The appropriate dosing regimen for ILE remains to be elucidated. As such, it is conceivable that an effect for ILE may be demonstrated if greater ILE dosing had been employed and/or if an infusion of ILE had been instituted as in other experimental regimes [1, 2]. Haemodynamic performance in both groups may have also been augmented by the known sympathomimetic effect of ketamine, utilised as sedation. We nonetheless elected to use this agent in line with both institutional protocol and previous work denoting minimal observed effect with ketamine infusion in a similar model of tricyclic antidepressant toxicity [6]. Additionally, the principal investigators in the present study were not blinded to the study intervention; therefore, potential for introduced observer or information bias exists. Primary endpoints were however collated objectively from monitoring equipment in a systematic fashion.

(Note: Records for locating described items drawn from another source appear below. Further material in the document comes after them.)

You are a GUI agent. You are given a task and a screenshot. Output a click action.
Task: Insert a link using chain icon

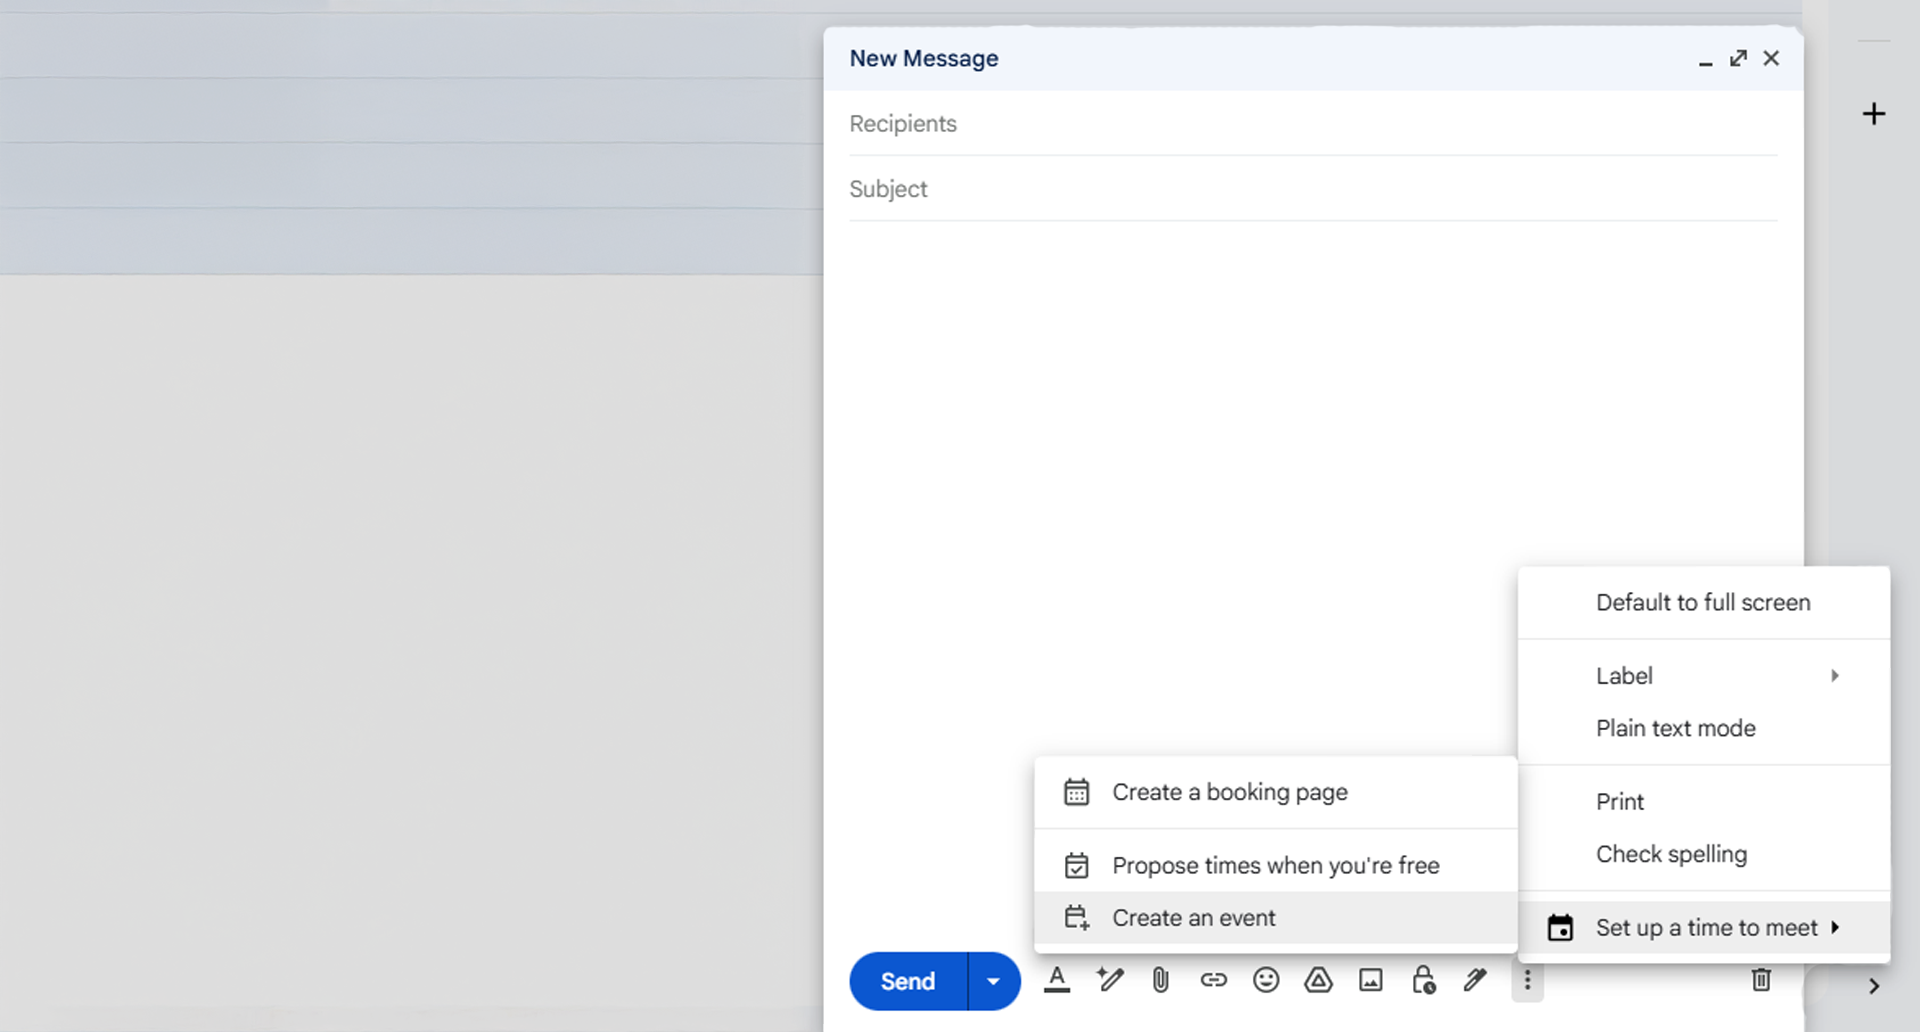click(x=1213, y=981)
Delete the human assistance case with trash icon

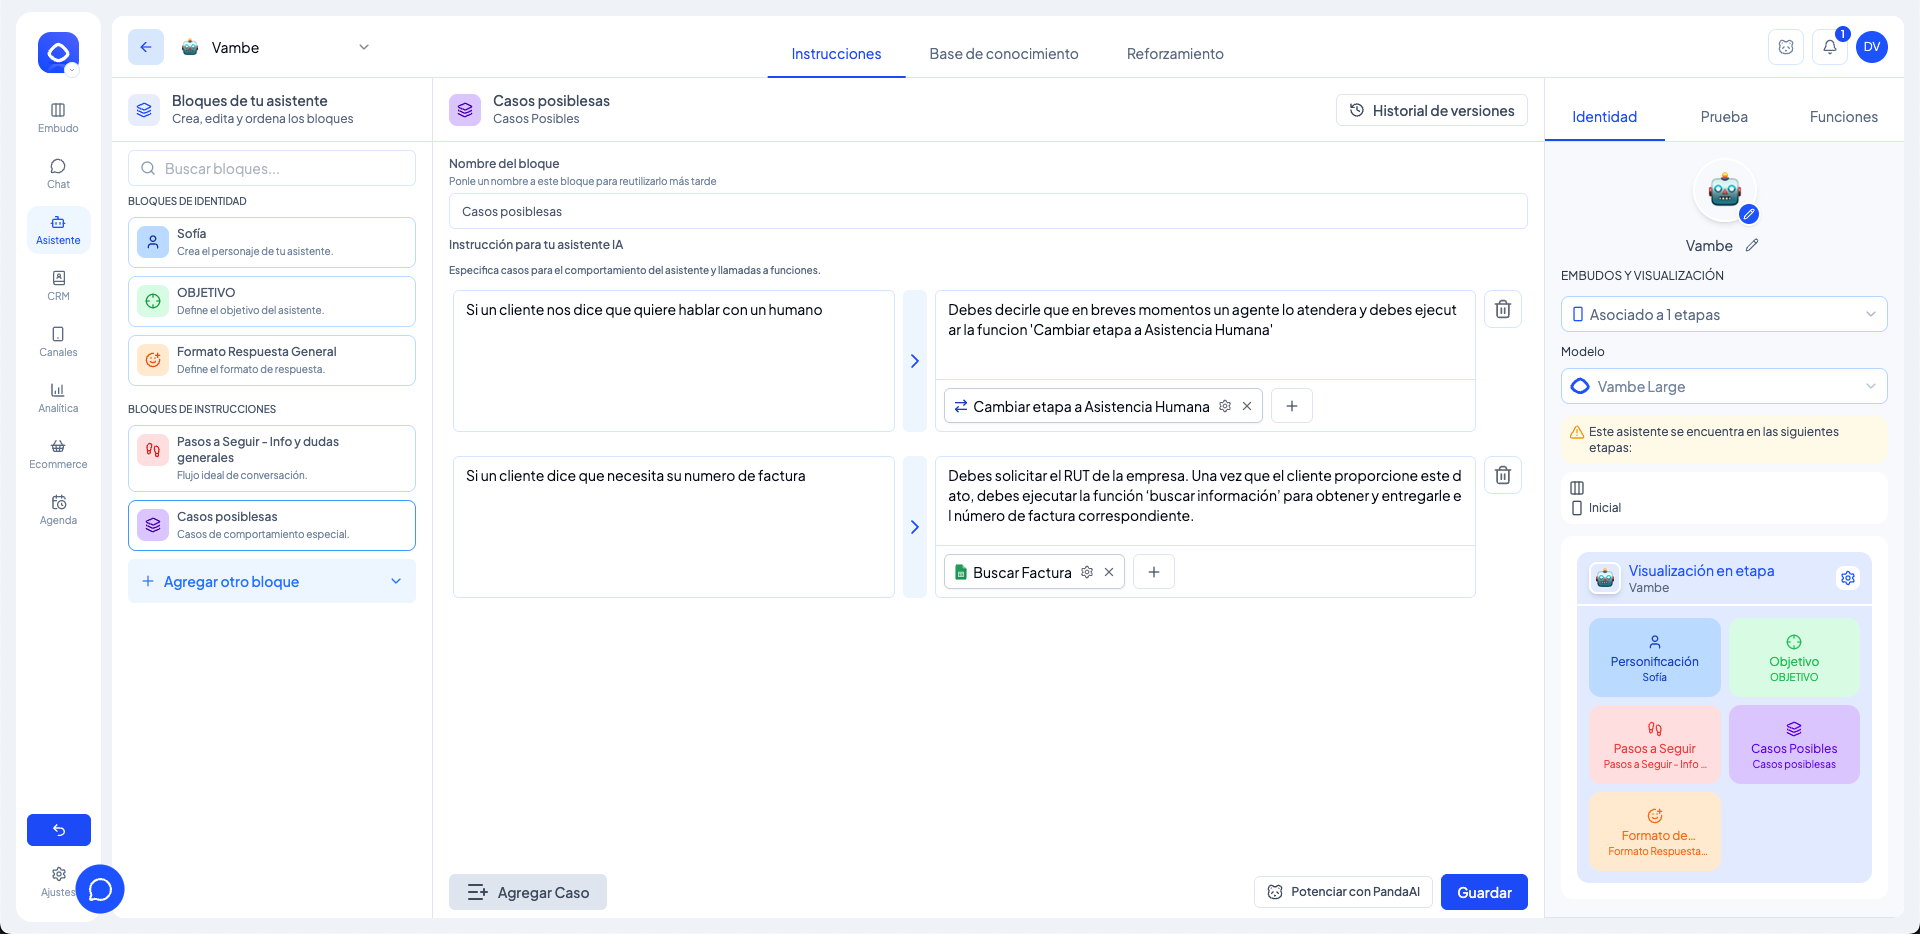[x=1502, y=310]
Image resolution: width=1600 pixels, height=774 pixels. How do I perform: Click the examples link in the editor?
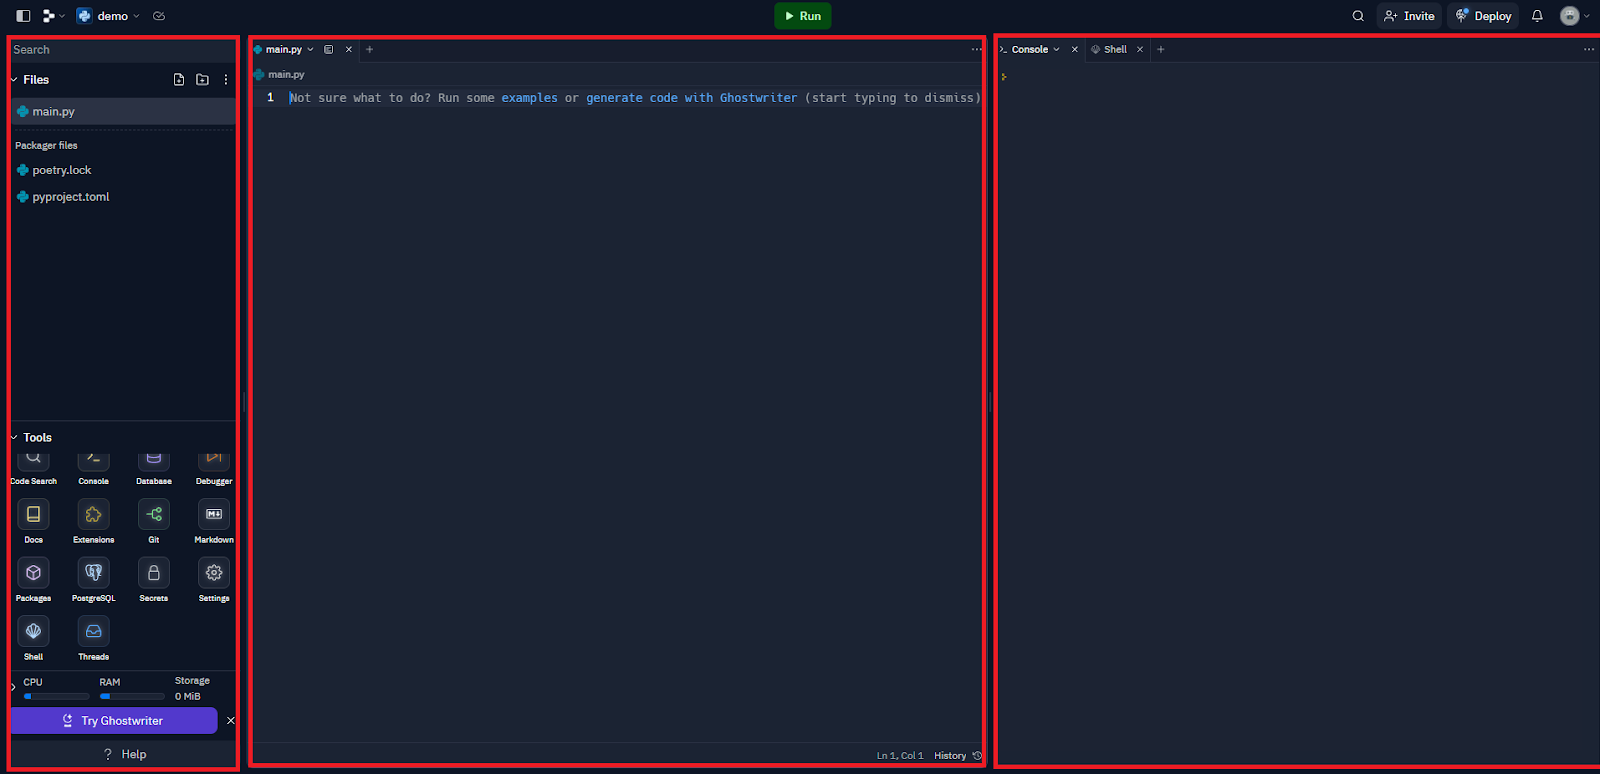coord(529,98)
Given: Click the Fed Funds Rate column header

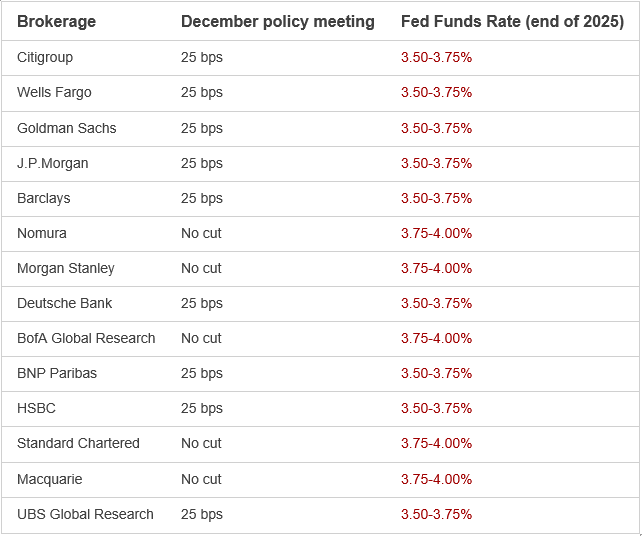Looking at the screenshot, I should [x=512, y=22].

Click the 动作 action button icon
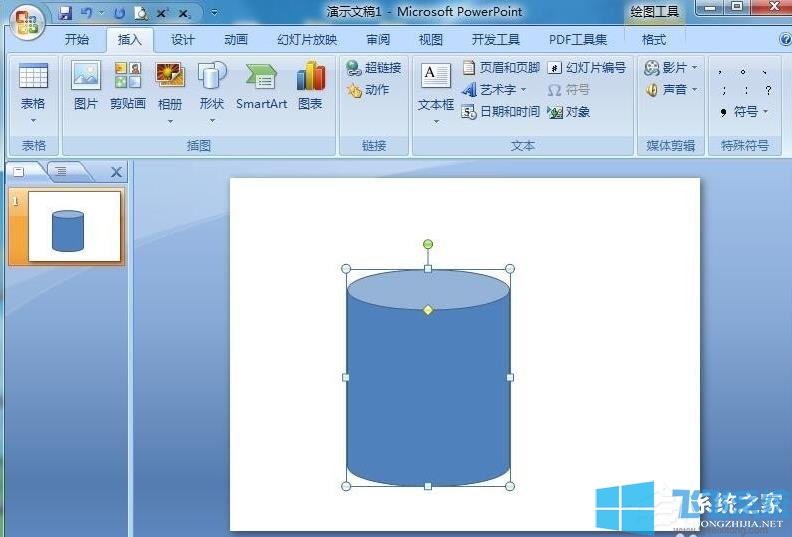[x=367, y=90]
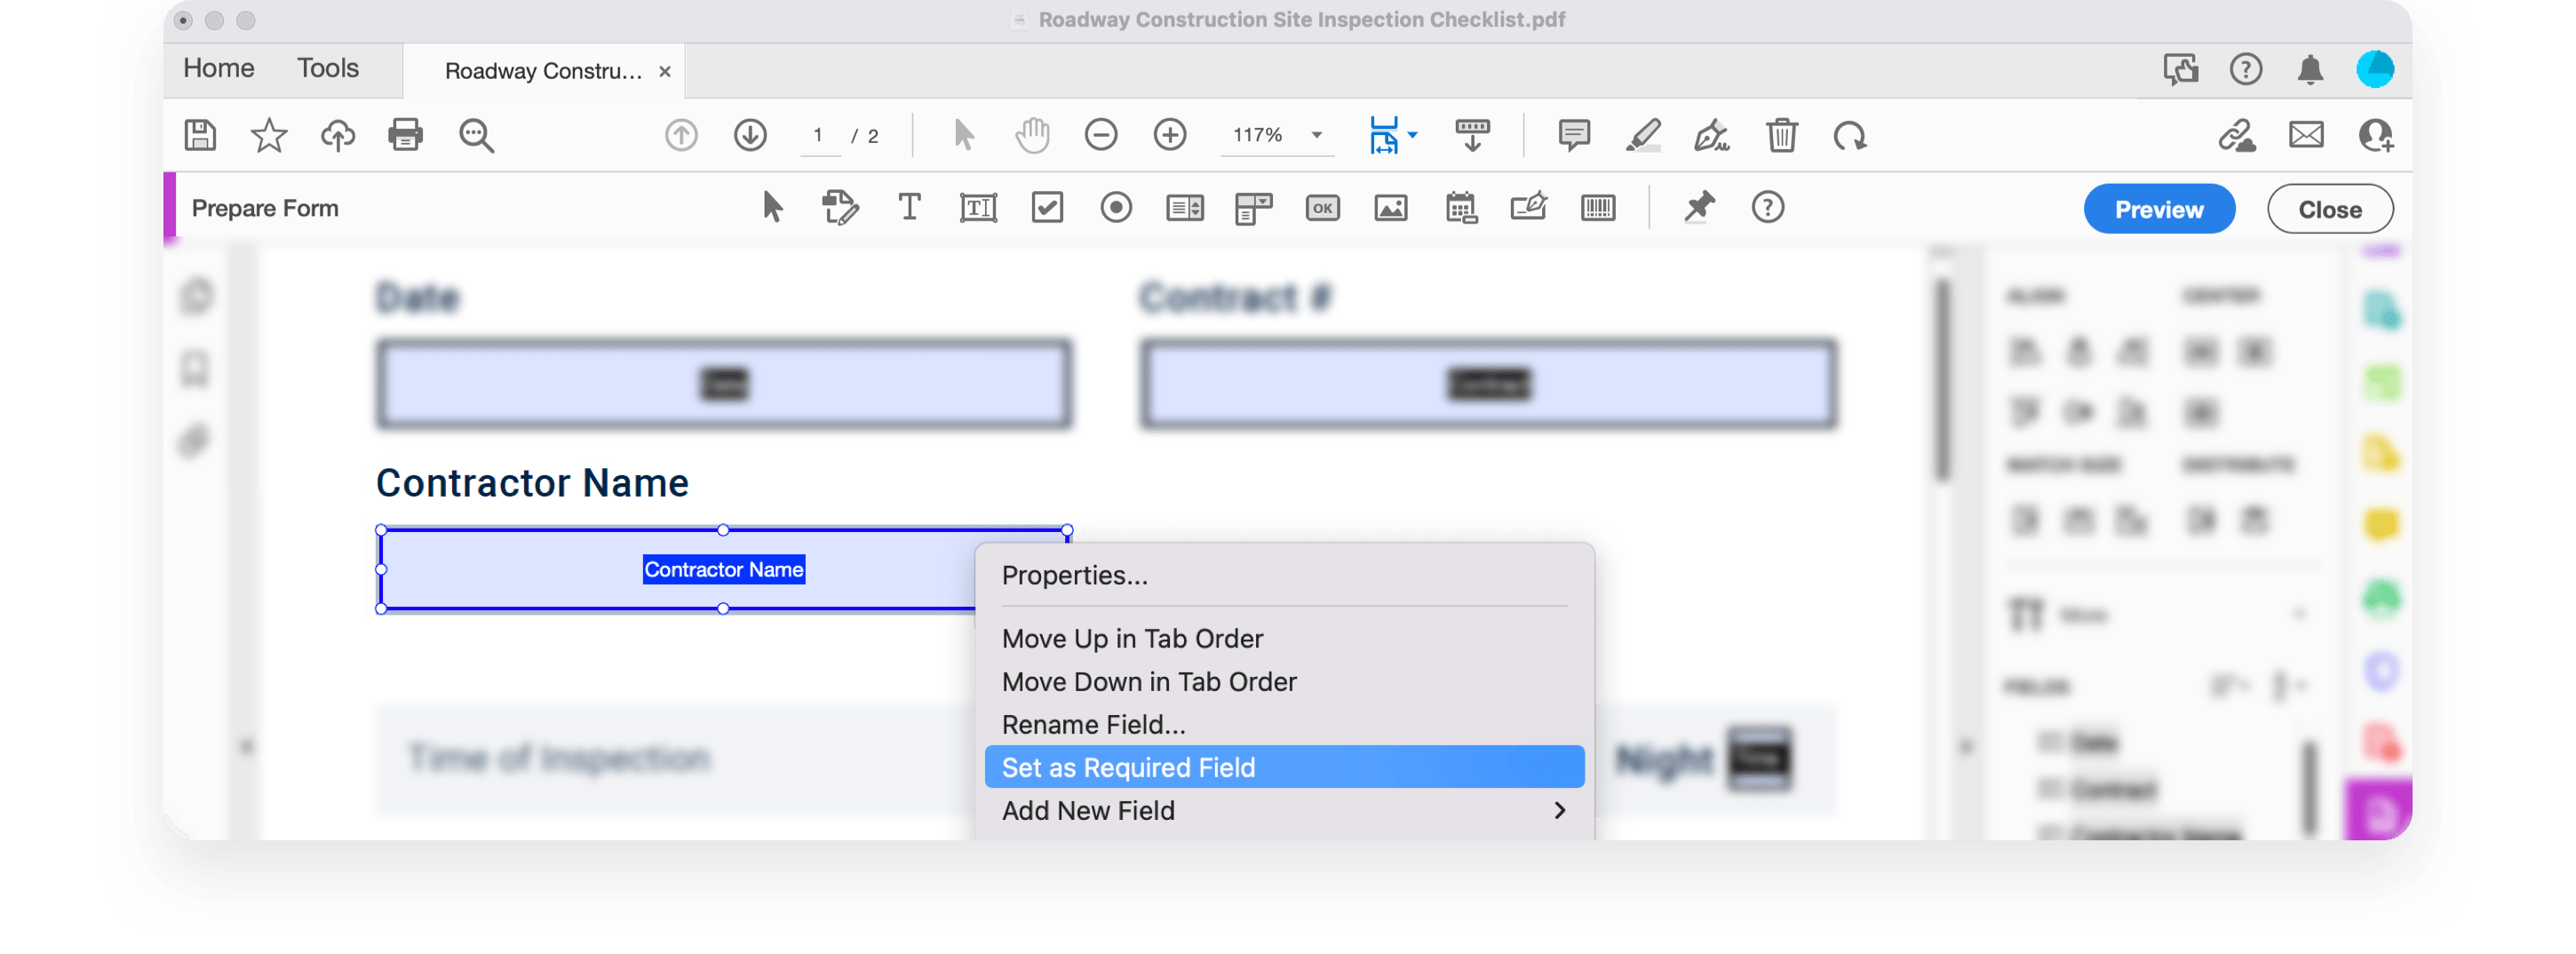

The present study fails to include serum drug levels and detailed pharmacokinetic analysis of metoprolol decay curves, or quantitative assessment of cardiac fatty acid utilisation. As such conclusions around mechanism of action for ILE are based on inference rather than pharmacokinetic data. Furthermore, adverse effects of ILE have not been explored in this study. ILE has been shown to decrease cardiac output and increase pulmonary wedge pressure, when infused into humans undergoing cardiac bypass surgery [27]. Recent case publications following human application, however, show no evidence of this effect [28, 29]. Finally, the monitoring interval employed in this experiment was relatively short. We are therefore unable to comment on potential late improvement in haemodynamic metrics from either treatment group.

Conclusions from this negative study must be tempered by these adherent methodological limitations. Additionally, and perhaps most importantly, the potential for type 2 error (i.e. falsely negative) is relatively large, equivalent to a 20% chance of missing an effect comparable to a 25-mmHg increase in MAP in the clinical setting.

Conclusion

ILE failed to improve immediate haemodynamic parameters in this intact rabbit model of metoprolol toxicity. Care must be taken around negative conclusions drawn from studies of this nature. However, inferential support may be taken for the ‘lipid sink’ as the explanation for previously observed effects for lipid emulsion in lipophilic β-blocker toxicity.